OP also forgot to mention that the letter in fact was not confidential. So we have to wait for an update
@Tinks_say I suspect that, If you received the letter over email from a company official, almost always it will have a footer mentioning the confidentiality of the information and attachments. Can you double check and confirm?
@FooTheBar Or, OP missed that part. I have strong feeling about this because I'm from the same location, and in my experience, all organizations here use that good-for-nothing clause for everything and everyone. I'd be really surprised if that's not the case here.
@Tinks_say - Two things. First - you learned a lesson. Second - you avoided working for two crappy sounding places.
@dan.mwasuser2321368 I'm sorry, how is organization A crappy, again?
12:43
@SouravGhosh - of course, it might be location/culture specific, but insisting that a job offer is "confidential" is very strange in my mind, and rescinding an offer based on someone discussing that offer seems punitive only for the sake of being punitive
@dan.mwasuser2321368 first part is OK, but given that we're discussing based on the fact that the letter was in fact confidential, what other reaction would you expect from organization A? I'd say, withdrawing the offer is a mild reaction, they could have pursued the legal path, too, which would not have ended well for OP. Whether the letter should be confidential or not, is a different question altogether.

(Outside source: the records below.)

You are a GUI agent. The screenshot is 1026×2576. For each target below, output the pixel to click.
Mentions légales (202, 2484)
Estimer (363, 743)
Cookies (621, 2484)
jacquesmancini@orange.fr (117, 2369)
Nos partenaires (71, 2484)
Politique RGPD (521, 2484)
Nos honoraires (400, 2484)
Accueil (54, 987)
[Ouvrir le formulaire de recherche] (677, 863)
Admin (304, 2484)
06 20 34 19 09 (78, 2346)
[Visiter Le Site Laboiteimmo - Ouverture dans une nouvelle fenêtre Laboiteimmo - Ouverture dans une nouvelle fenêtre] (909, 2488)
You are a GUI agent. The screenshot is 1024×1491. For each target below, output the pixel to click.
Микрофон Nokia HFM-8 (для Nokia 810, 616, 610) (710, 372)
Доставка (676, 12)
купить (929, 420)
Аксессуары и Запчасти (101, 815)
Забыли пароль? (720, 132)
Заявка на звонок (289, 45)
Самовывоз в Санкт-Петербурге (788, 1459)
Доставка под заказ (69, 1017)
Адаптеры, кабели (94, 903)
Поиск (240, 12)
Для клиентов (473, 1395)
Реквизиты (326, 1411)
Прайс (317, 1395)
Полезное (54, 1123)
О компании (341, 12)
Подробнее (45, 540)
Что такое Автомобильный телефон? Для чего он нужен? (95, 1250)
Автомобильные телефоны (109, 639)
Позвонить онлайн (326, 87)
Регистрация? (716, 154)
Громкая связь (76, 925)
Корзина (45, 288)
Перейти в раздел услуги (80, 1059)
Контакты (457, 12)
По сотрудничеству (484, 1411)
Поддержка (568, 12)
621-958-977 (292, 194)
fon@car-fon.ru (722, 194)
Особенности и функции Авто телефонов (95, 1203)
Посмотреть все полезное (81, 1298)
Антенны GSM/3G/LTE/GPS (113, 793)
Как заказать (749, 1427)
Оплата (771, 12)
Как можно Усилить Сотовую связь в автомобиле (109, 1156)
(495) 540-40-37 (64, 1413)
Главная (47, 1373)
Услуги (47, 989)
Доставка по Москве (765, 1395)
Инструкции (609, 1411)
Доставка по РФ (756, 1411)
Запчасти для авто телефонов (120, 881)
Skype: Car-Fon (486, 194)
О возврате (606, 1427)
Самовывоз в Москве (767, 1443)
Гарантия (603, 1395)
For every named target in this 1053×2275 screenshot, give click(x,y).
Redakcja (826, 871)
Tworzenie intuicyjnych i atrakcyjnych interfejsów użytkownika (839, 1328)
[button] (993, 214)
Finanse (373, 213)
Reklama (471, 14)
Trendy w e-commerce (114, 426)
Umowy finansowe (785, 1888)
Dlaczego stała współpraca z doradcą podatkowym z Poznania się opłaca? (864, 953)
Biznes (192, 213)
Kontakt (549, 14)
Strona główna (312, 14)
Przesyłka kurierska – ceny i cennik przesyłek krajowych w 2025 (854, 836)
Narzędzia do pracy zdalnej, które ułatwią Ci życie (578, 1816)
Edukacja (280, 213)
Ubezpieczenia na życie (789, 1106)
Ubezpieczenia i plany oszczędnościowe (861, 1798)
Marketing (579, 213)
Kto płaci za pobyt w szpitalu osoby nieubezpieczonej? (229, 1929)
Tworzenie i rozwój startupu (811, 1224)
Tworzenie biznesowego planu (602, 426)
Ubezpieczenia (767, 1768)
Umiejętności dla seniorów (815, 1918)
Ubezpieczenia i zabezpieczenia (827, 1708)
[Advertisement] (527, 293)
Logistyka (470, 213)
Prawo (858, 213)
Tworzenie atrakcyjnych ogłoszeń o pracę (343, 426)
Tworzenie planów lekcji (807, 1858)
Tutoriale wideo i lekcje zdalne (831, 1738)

That's a very unfortunate situation. I have a hard time imagining this to happen in the UK. If a UK employer got a phone call like this, they wouldn't say "thank you for this useful information about this candidate", but "thank you for this useful information about your company, I will avoid ever doing business with you".
It is possible that Employer B never actually spoke to Employer A, and said this to hurt your feelings. You don't have proof that B did this, right?
@dan.mwasuser2321368 My experience is that job offers are always confidential. Maybe it's because I've seen many large companies lately, but usually there's a clause in the application that says something like "from here on out, all of the application process is confidential"
Unless the OP specifically agreed to keep the offer letter confidential, they're under no obligation to keep it confidential. You can't just send things to people with notes that you want them to keep it confidential and expect them to necessarily even notice that note.
12:43
@axus Employer A called me immediately after when I turned down offer of employer B. And said will take action against sharing confidential offer letter with third person and withdrawn offer. They said will send me court notice through their lawyer.
How did company B know you had aon offer letter from company A? Did you tell them? Were you trying to play one off against the other? This would've been a bad idea - keep different applications hermetically isolated from each other.
Instead of trying to use an other offer letter to negotiate simply say "No, I'm not willing to work for less than XXX" it shouldn't matter to them whether that opinion of yours is because you already have an offer of XXX (or close to it) by a different company or simply because you think that's what you are worth. Don't go into the details just be firm with what you want to accept.